Ok I solved it. The problem was that gnome apparently autostarts network manager which interfered with my config. So what I did was to deactivate the network connection in the GUI and then use the following config:

  networking.useDHCP = false;
  networking.bridges = {
    "br0" = {
      interfaces = [ "enp8s0" ];
    };
  };
  networking.interfaces.br0.ipv4.addresses = [ {
    address = "10.10.10.10";
    prefixLength = 24;
  } ];
  networking.defaultGateway = "10.10.10.1";
  networking.nameservers = ["10.10.10.1" "8.8.8.8"];

With this everything works as expected. I can then set up a static IP in the VM and everything is working as specified.

Original message

My machine has one network interface enp8s0. I’d like to have the following setup:

Host with static IP 10.10.10.10/24, reachable on the internal network (e. g. over ssh and xRDP)
KVM Virtual machine with static IP 10.10.10.11/24, reachable on the internal network
Both machines need to be connected to the internet

Tested configurations

Bridged DHCP

  networking.useDHCP = false;
  networking.interfaces.enp8s0.useDHCP = true;
  networking.interfaces.br0.useDHCP = true;
  networking.bridges = {
    "br0" = {
      interfaces = [ "enp8s0" ];
    };
  };

This is the closest I got: when using this configuration the VM is completely reachable in the internal network and both machines have an internet connection. However: now the host is not reachable. Also: this is obviously missing the static IP config.

Bridged with static IP

  networking.useDHCP = false;
  networking.interfaces.enp8s0.useDHCP = true;
  networking.interfaces.br0.useDHCP = false;
  networking.bridges = {
    "br0" = {
      interfaces = [ "enp8s0" ];
    };
  };
 networking.interfaces.br0.ipv4.addresses = [ {
   address = "10.10.10.11";
   prefixLength = 24;
 } ];
 networking.defaultGateway = "10.10.10.1";
 networking.nameservers = ["10.10.10.1" "8.8.8.8"];

With this config I neither have internet nor LAN access in the VM. On the host I have internet but no access to the LAN.

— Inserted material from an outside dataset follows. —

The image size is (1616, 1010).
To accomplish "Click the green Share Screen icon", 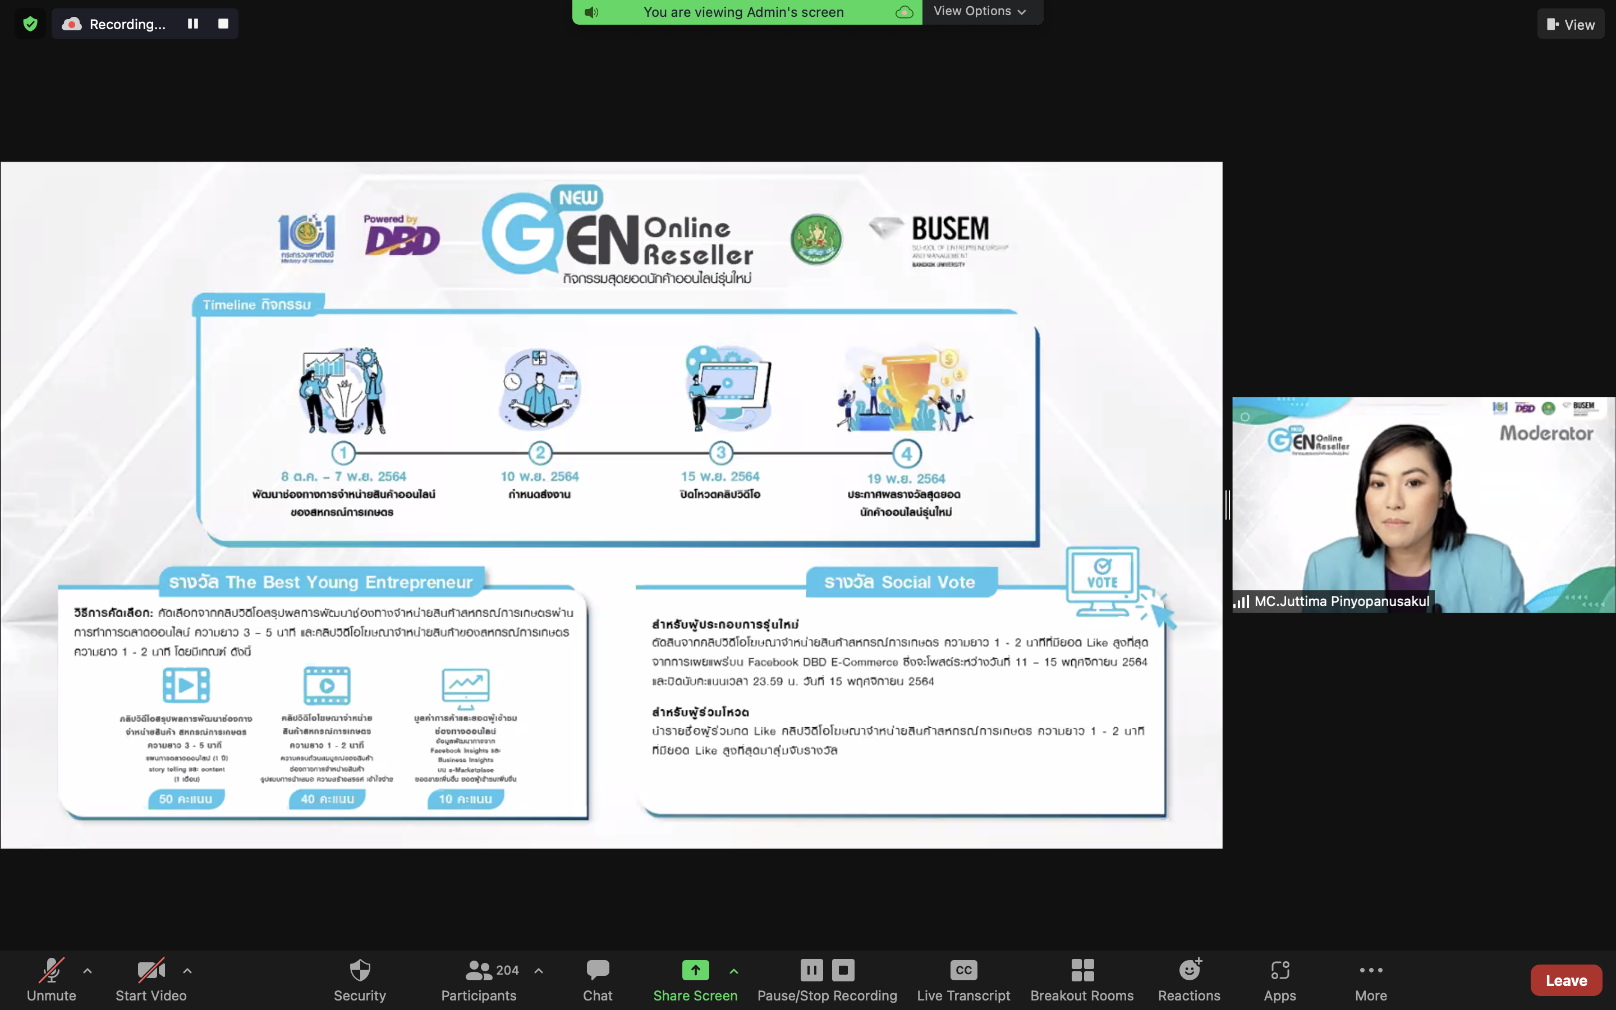I will click(694, 971).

I tested 3 more combinations of the above but those were just desperate experiments.

Can someone enlighten me?

digitalrobot · December 20, 2023, 10:48pm

Since I had similar problems, I wanted to share my experience setting up a bridge to a containers.nextcloud:

  containers.nextcloud = {
    privateNetwork = true;
    hostBridge = "br0";
    localAddress = "192.168.1.100/16";

With the help of @mradke i also came to the following solution.

Dymanically:

networking.useDHCP = false;
networking.bridges."br0".interfaces = [ "enp42s0" ];
networking.interfaces."br0".useDHCP = true;

Static: (Its identical to yours)

networking.useDHCP = false;
networking.bridges."br0".interfaces = [ "enp42s0" ];
networking.interfaces."br0".ipv4.addresses = [{
  address = "192.168.1.10";
  prefixLength = 16;
}];
networking.defaultGateway = "192.168.1.1";
networking.nameservers = [ "192.168.1.1" ];

I don’t know why networking.useDHCP = false; is needed, but without it won’t work.

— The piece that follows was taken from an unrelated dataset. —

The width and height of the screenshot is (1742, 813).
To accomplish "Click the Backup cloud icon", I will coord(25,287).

I also want to point out that the bridge is fully replacing the ethernet interface. So “enp42s0” in my case cannot have an ip. It even gives a warning when trying to set one:

networking.interfaces."enp42s0".ipv4.addresses = [{
  address = "192.168.1.5";
  prefixLength = 16;
}];

→ The networking.interfaces."enp42s0" must not have any defined ips when it is a slave.

And for those who are curious, the host now is using the IP of the bridge.
Also you cant create two bridges and assign it to one interface.

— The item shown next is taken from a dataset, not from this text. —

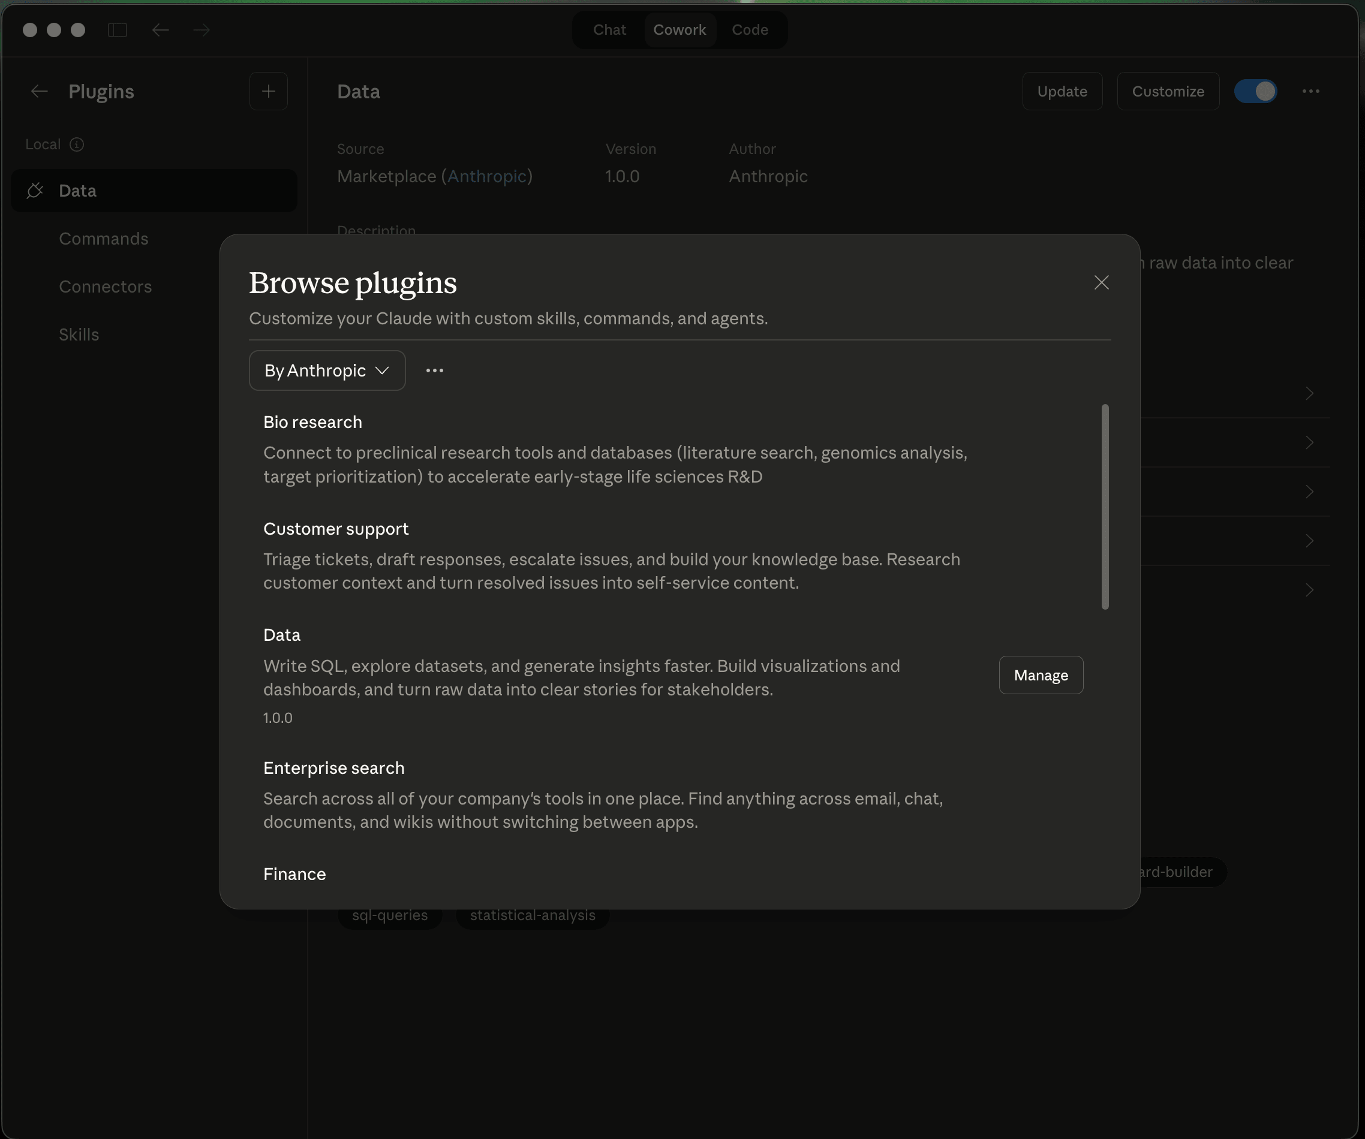
Task: Switch to the Code tab
Action: click(x=750, y=29)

mradke · January 31, 2024, 7:27pm

I think this is necessary in order to deactivate dhcpd which would otherwise try to get a dynamic IP at startup.

barna · August 2, 2024, 8:29pm

When you are using bridge interface you need to assign the IP to it and not to the physical interface that you attach into it. When you do not declare to ignore DHCP on the physical interface both will be able to pick up the same IP.